The National Education, Health and Allied Workers' Union (NEHAWU) is seeking to review a bargaining council arbitration award that ruled against the union's application to compel the Department of Health to give community health workers permanent employment.
Currently the workers - about 50,000 across the country - are on recurring fixed-term contracts, the union says. This has been the case for many years, despite various promises to make them permanent.
NEHAWU national spokesperson Lwazi Nkolonzi said the workers should enjoy the same benefits as permanent public servants.
Advocate Garth Hulley, for NEHAWU, said no justifiable reasons had been given for denying community health workers permanent employment.
Advocate Arthur Maisela, representing the health department, argued that workers had agreed that their services were only needed temporarily when they signed their contracts. He said their fixed-term contracts were governed by collective agreement. He said unlike permanent workers in the department, the money for employing community workers was dependent on conditional grants.

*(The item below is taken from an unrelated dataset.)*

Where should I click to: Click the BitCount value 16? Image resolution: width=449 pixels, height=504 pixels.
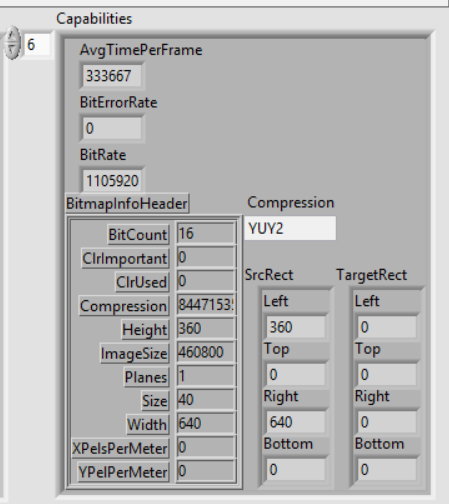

Solly Phetoe, general secretary of COSATU, which is supporting NEHAWU's court bid, spoke after the court adjourned. He said, "I was in court listening to the argument of the Department of Health. It does not carry water." He invoked section 198 of the Labour Relations Act that regulates when workers on fixed term contracts are deemed to be permanent.
SACP general secretary Solly Mapaila was also present to show support for the workers. He said the rights of workers were being ignored by a government that protected the capitalist system with liberal policies.
Nomhlolo Fene, a counsellor at a health clinic in Vanderbijlpark, told GroundUp, that community workers had been fighting to be made permanent since 2008. Four years ago she was given permanent employment and it has changed her life.
"Now I have medical aid, housing allowance, I can maintain my three children, and life has become easier."
Acting judge AJ Cook reserved judgment. (GroundUp will cover the arguments in more depth once judgment is delivered.)